** WHAT IS REQUIRED **
Return each line of the entries that holds the string "agent".

** DATA SUPPLIED **
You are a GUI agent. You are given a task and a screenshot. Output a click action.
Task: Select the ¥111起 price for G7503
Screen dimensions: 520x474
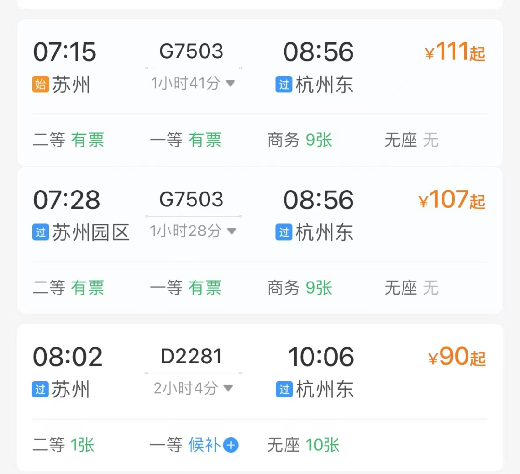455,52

--

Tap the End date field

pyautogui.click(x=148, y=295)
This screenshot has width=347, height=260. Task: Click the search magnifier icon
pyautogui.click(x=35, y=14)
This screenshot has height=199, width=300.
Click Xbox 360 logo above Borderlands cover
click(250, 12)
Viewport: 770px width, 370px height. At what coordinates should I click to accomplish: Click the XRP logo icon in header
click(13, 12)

* * *

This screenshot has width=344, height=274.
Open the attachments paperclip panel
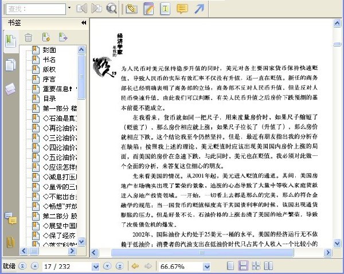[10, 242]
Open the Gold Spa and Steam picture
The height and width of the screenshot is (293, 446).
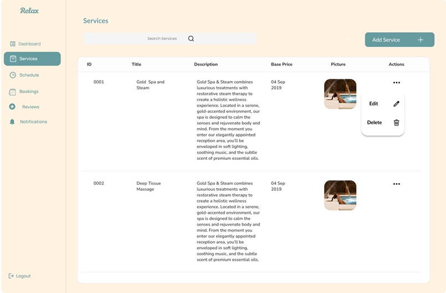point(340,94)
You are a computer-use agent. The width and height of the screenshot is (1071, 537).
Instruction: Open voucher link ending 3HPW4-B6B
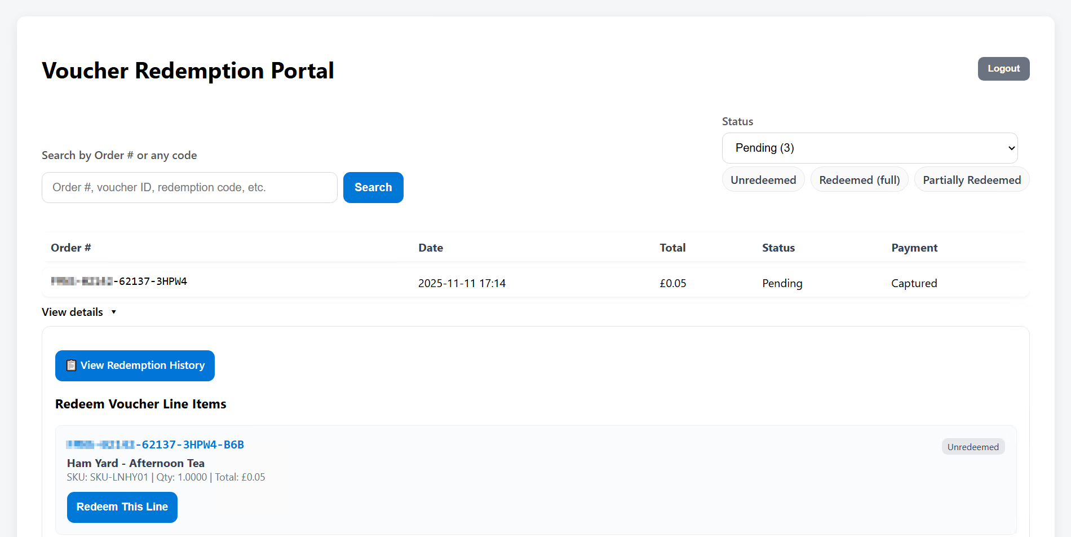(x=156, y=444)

** COMPLETED TASK **
You are a GUI agent. You are given a task and a screenshot. Output a click action.
You are a computer-use agent. The width and height of the screenshot is (1071, 537).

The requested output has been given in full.